--- Available data ---
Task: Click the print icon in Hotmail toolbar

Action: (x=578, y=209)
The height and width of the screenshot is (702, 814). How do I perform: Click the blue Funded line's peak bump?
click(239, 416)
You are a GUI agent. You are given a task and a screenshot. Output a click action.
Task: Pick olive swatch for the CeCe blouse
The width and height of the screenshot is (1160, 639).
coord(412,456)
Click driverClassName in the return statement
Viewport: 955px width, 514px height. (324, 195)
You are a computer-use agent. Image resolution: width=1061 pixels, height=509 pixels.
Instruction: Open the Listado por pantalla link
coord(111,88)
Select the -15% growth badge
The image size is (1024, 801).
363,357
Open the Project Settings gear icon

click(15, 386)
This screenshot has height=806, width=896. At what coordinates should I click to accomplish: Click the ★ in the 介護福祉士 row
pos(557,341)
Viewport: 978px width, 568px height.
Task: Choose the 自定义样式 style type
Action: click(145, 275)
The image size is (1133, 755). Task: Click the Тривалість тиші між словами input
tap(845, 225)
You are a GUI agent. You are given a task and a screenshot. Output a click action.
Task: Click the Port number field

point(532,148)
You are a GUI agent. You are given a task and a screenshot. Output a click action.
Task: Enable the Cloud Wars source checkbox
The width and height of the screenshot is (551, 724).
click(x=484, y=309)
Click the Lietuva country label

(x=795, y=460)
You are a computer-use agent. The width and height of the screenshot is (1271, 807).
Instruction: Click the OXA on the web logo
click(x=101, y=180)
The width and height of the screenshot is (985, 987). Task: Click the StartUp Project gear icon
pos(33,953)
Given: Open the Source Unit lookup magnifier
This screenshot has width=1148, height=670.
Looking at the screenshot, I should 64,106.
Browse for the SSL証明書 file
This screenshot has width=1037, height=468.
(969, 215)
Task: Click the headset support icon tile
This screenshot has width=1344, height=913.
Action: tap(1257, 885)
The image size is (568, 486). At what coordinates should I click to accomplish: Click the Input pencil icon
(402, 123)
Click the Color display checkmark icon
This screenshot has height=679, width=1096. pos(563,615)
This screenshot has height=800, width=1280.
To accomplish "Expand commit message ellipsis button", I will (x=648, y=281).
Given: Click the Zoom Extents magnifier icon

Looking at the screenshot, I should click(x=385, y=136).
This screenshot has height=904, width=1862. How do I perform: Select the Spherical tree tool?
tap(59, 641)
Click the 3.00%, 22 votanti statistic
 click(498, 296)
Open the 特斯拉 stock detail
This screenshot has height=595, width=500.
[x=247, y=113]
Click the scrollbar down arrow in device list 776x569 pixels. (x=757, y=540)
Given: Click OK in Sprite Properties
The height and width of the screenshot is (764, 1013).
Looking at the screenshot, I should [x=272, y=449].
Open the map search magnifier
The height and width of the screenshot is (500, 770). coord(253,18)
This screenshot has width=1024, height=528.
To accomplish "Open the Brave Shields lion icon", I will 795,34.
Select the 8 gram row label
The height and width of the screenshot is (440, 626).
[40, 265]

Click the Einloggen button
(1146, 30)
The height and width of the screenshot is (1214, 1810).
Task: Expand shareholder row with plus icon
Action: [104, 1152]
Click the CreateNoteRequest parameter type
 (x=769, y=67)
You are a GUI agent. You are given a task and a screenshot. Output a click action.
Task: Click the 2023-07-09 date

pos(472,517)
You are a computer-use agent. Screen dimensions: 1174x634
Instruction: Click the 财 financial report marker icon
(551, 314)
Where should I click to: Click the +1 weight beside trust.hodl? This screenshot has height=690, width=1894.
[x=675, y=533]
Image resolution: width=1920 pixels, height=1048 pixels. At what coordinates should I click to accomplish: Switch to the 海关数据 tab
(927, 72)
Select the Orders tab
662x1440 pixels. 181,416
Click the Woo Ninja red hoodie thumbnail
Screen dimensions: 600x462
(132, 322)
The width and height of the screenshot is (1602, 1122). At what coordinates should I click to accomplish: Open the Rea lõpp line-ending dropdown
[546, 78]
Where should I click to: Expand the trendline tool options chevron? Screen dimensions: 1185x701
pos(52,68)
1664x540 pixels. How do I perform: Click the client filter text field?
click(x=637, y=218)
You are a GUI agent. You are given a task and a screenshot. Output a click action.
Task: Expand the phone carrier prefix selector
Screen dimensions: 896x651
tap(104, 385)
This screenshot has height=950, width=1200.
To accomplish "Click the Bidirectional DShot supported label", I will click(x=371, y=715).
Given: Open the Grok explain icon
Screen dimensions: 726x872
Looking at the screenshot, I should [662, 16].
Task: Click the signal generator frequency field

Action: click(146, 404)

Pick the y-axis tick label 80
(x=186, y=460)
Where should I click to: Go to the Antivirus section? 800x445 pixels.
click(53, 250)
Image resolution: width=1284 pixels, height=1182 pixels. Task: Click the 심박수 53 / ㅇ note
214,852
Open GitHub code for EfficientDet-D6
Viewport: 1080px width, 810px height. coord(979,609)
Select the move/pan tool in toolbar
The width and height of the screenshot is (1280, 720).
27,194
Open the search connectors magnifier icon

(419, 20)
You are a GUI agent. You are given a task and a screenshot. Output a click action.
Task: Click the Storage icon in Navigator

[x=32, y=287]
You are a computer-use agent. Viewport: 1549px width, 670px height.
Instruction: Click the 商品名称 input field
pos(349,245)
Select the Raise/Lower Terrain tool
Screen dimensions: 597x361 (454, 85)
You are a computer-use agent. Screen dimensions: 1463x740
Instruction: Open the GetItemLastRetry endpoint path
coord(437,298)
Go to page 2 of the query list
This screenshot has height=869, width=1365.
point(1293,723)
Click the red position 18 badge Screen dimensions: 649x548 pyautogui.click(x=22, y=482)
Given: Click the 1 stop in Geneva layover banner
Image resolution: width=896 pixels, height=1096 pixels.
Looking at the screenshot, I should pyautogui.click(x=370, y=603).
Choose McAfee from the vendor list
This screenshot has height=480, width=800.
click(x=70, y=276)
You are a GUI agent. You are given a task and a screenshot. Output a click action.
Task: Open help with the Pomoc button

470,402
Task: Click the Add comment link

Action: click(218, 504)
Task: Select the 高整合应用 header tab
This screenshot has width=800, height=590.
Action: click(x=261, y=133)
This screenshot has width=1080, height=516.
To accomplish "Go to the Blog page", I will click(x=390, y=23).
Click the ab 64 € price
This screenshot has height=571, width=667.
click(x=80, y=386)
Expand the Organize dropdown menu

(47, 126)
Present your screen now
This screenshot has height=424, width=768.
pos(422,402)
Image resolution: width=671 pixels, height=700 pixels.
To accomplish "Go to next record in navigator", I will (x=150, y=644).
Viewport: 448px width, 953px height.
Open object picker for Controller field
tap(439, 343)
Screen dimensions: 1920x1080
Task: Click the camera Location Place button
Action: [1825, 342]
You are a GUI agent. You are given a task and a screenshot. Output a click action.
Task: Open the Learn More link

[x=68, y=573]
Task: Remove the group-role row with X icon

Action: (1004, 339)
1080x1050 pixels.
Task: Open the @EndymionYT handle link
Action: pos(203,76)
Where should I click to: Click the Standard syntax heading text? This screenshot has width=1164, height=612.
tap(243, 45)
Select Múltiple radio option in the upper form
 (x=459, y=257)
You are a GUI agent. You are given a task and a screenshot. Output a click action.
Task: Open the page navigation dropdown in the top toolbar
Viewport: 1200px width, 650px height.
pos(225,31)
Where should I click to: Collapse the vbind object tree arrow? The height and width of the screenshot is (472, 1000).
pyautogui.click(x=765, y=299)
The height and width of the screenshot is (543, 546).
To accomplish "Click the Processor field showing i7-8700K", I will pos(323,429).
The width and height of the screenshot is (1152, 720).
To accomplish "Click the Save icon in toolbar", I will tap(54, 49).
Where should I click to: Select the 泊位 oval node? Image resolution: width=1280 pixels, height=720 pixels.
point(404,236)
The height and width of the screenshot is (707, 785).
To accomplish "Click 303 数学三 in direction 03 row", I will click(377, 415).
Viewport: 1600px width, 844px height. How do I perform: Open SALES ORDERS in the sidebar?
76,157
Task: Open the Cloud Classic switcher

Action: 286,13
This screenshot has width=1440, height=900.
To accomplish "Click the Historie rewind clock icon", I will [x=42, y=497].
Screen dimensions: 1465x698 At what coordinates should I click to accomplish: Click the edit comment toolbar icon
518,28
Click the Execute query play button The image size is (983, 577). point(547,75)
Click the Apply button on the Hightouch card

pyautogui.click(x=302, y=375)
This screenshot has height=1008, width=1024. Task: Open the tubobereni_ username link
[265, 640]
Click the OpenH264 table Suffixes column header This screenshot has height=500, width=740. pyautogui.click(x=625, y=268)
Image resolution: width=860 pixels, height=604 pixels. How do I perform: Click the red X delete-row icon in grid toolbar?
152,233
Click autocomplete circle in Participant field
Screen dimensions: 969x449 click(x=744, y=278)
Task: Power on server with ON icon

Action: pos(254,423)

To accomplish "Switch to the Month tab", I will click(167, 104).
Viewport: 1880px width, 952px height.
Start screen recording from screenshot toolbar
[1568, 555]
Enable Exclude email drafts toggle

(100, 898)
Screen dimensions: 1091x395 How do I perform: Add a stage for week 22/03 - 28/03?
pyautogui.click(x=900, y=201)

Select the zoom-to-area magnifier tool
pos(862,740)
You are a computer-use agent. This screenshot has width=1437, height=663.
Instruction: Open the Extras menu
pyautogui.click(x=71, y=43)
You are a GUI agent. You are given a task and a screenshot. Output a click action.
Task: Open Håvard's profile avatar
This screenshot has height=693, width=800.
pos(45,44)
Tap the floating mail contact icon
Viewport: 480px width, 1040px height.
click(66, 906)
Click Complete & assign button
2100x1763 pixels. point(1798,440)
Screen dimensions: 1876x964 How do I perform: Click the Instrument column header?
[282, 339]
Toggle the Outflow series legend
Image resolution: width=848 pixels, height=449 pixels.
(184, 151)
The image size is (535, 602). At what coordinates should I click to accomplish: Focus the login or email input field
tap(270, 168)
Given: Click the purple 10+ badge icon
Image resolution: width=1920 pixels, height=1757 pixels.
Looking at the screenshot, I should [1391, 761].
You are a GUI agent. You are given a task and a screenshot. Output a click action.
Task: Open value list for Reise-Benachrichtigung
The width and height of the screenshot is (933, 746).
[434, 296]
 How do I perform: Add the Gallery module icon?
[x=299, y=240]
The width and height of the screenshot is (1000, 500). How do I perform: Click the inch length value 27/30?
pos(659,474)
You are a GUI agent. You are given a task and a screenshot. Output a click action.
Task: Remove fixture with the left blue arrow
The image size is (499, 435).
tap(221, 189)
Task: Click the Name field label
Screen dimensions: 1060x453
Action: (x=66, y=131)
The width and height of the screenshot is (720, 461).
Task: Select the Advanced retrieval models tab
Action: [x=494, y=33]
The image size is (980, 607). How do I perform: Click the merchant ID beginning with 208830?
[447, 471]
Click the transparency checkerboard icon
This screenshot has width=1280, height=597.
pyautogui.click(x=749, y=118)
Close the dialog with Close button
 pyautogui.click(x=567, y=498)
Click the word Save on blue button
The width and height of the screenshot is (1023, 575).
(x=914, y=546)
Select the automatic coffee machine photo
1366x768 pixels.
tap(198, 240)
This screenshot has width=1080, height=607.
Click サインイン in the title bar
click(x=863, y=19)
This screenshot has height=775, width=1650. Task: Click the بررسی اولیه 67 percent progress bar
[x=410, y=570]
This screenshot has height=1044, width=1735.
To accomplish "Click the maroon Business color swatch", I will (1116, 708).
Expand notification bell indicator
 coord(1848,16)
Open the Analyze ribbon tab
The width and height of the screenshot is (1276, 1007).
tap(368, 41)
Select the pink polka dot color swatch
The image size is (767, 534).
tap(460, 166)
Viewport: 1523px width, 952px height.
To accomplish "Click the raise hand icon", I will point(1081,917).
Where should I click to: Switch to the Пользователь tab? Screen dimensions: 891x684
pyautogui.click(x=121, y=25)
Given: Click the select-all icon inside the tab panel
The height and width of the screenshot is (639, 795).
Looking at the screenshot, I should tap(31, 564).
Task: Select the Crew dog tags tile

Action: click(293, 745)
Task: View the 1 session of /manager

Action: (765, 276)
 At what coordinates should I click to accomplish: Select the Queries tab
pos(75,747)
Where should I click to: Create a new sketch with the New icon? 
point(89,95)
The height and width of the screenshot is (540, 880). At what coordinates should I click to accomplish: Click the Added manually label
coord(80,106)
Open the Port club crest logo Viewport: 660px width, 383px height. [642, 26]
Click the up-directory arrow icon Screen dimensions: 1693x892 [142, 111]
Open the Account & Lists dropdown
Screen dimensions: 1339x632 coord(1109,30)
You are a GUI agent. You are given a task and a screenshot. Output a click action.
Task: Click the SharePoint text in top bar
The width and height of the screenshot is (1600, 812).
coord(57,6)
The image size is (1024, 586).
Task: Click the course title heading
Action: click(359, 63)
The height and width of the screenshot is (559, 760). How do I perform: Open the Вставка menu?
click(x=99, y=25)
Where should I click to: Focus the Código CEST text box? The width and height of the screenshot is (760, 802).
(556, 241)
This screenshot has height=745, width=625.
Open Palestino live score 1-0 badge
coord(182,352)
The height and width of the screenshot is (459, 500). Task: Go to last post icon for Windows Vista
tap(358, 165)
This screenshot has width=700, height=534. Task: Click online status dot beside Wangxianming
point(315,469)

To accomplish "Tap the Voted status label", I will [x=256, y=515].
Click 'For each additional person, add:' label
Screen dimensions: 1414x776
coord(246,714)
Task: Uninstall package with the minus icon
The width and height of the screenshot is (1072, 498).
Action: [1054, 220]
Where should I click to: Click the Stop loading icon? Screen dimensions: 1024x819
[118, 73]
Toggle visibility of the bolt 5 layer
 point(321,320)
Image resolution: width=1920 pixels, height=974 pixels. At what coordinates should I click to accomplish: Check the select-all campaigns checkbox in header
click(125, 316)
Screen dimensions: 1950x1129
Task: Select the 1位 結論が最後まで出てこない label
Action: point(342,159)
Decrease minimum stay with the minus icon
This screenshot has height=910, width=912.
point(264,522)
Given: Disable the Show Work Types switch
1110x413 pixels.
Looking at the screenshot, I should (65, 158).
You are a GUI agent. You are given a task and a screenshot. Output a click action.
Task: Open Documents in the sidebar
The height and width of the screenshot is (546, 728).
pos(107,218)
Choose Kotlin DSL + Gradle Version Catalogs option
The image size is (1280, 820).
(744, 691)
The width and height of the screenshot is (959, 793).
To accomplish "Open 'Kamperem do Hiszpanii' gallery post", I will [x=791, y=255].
---
_Assigned task_: Please return every line from the first one in the records above down to the line containing "Select the -15% growth badge", including both, exactly as written and nothing more.

_Reply_:
Task: Click the print icon in Hotmail toolbar

Action: (x=578, y=209)
The height and width of the screenshot is (702, 814). How do I perform: Click the blue Funded line's peak bump?
click(239, 416)
You are a GUI agent. You are given a task and a screenshot. Output a click action.
Task: Pick olive swatch for the CeCe blouse
The width and height of the screenshot is (1160, 639).
coord(412,456)
Click driverClassName in the return statement
Viewport: 955px width, 514px height. (324, 195)
You are a computer-use agent. Image resolution: width=1061 pixels, height=509 pixels.
Instruction: Open the Listado por pantalla link
coord(111,88)
Select the -15% growth badge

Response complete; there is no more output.